- _Exercise_: Leave every picture out. Set down all the lines below exactly.

(Stored records)
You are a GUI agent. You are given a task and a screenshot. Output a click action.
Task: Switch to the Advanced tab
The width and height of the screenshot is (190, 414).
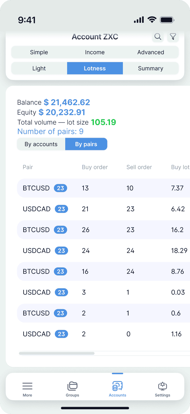(151, 52)
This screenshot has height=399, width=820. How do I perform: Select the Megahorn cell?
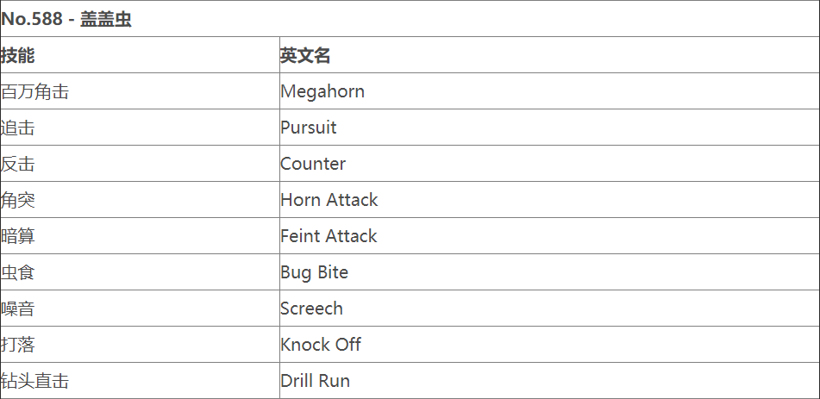pyautogui.click(x=322, y=91)
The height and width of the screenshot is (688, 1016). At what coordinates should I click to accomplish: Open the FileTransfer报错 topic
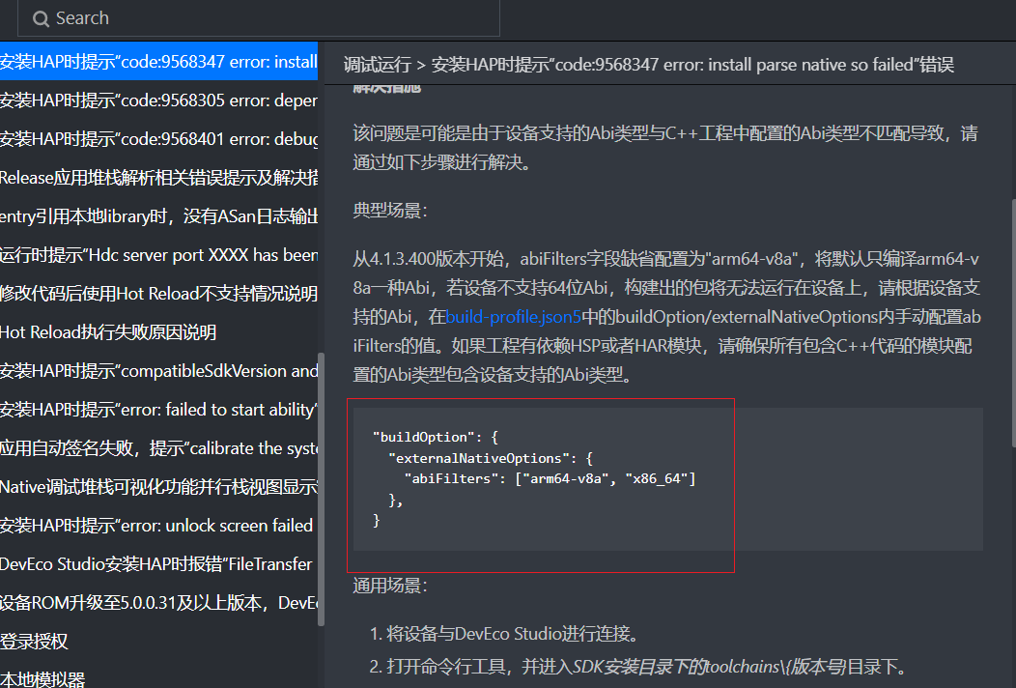[x=155, y=563]
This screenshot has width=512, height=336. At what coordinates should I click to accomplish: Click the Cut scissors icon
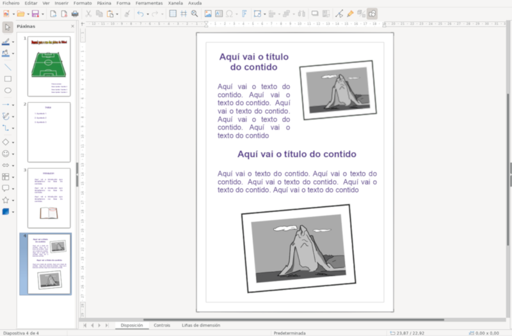pyautogui.click(x=88, y=13)
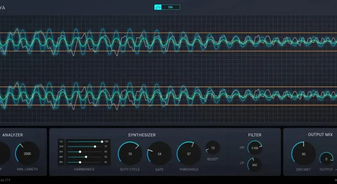337x184 pixels.
Task: Click the 1st harmonic slider handle
Action: pyautogui.click(x=102, y=142)
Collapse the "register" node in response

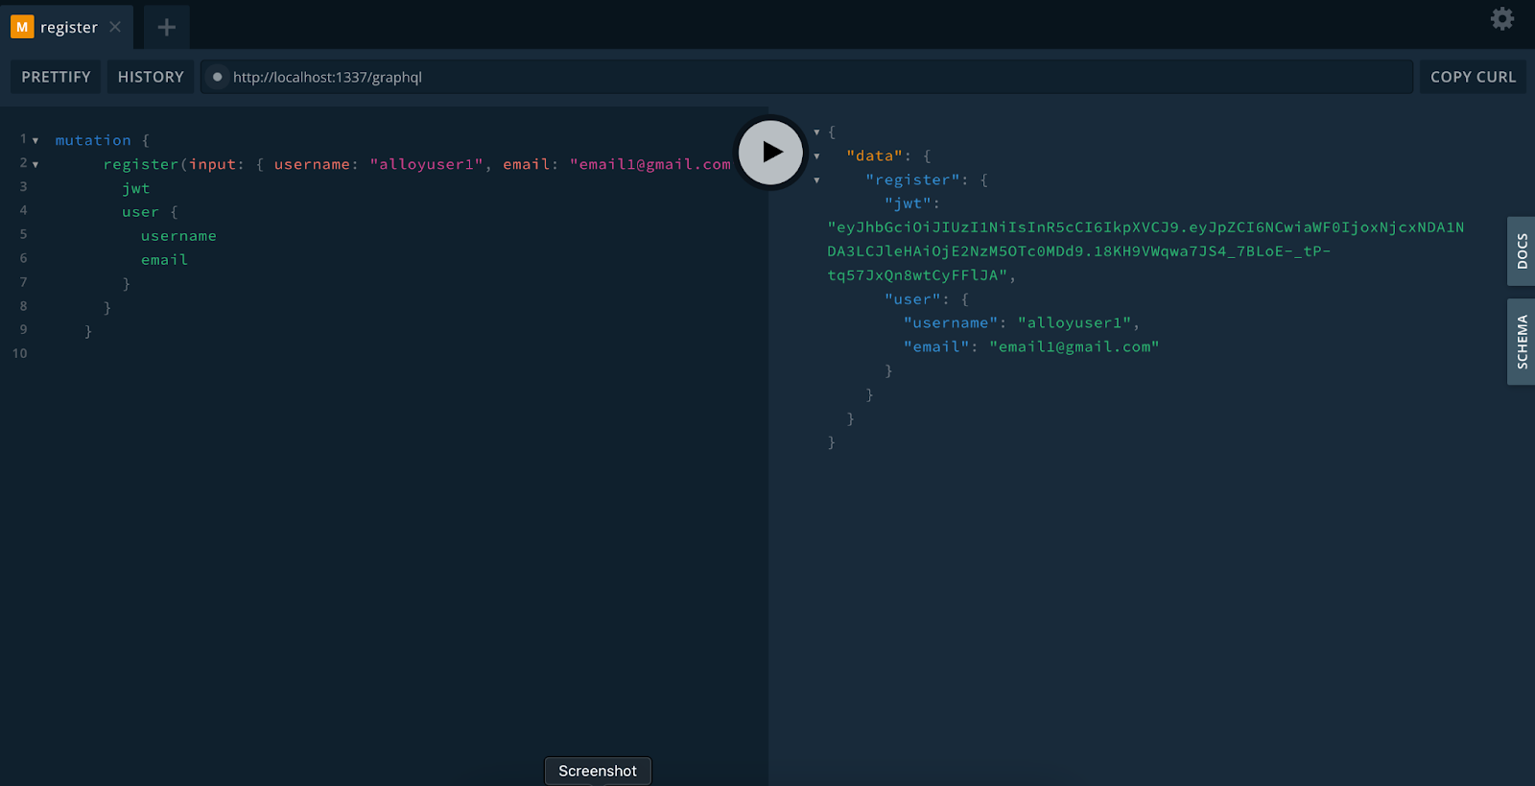coord(816,180)
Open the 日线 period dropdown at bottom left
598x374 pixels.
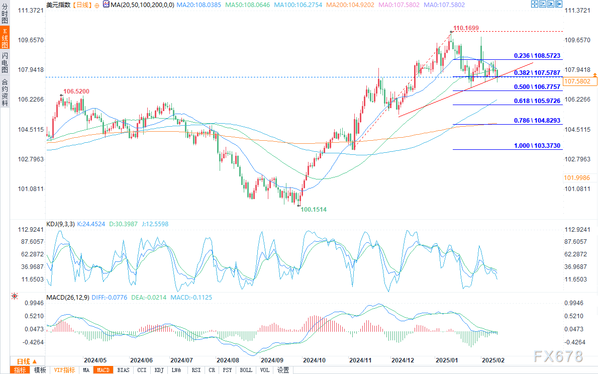[x=23, y=361]
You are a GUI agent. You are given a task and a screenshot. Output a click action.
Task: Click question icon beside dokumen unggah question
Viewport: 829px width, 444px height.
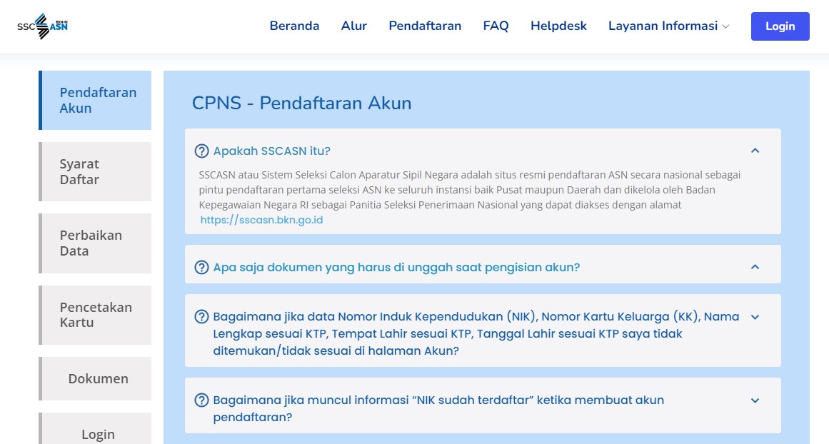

- _Written response_:
You are a GUI agent. You are given a task and a screenshot. Output a click action.
Task: Switch to the Advanced tab
The width and height of the screenshot is (190, 414).
(151, 52)
This screenshot has height=399, width=820. How do I perform: Select the Megahorn cell?
pyautogui.click(x=322, y=91)
The height and width of the screenshot is (688, 1016). At what coordinates should I click to accomplish: Open the FileTransfer报错 topic
[x=155, y=563]
This screenshot has width=512, height=336. At what coordinates should I click to accomplish: Click the Cut scissors icon
pyautogui.click(x=88, y=13)
337x184 pixels.
Task: Click the 1st harmonic slider handle
Action: pyautogui.click(x=102, y=142)
Collapse the "register" node in response

coord(816,180)
Open the 日线 period dropdown at bottom left
598x374 pixels.
[x=23, y=361]
You are a GUI agent. You are given a task and a screenshot. Output a click action.
Task: Click question icon beside dokumen unggah question
Viewport: 829px width, 444px height.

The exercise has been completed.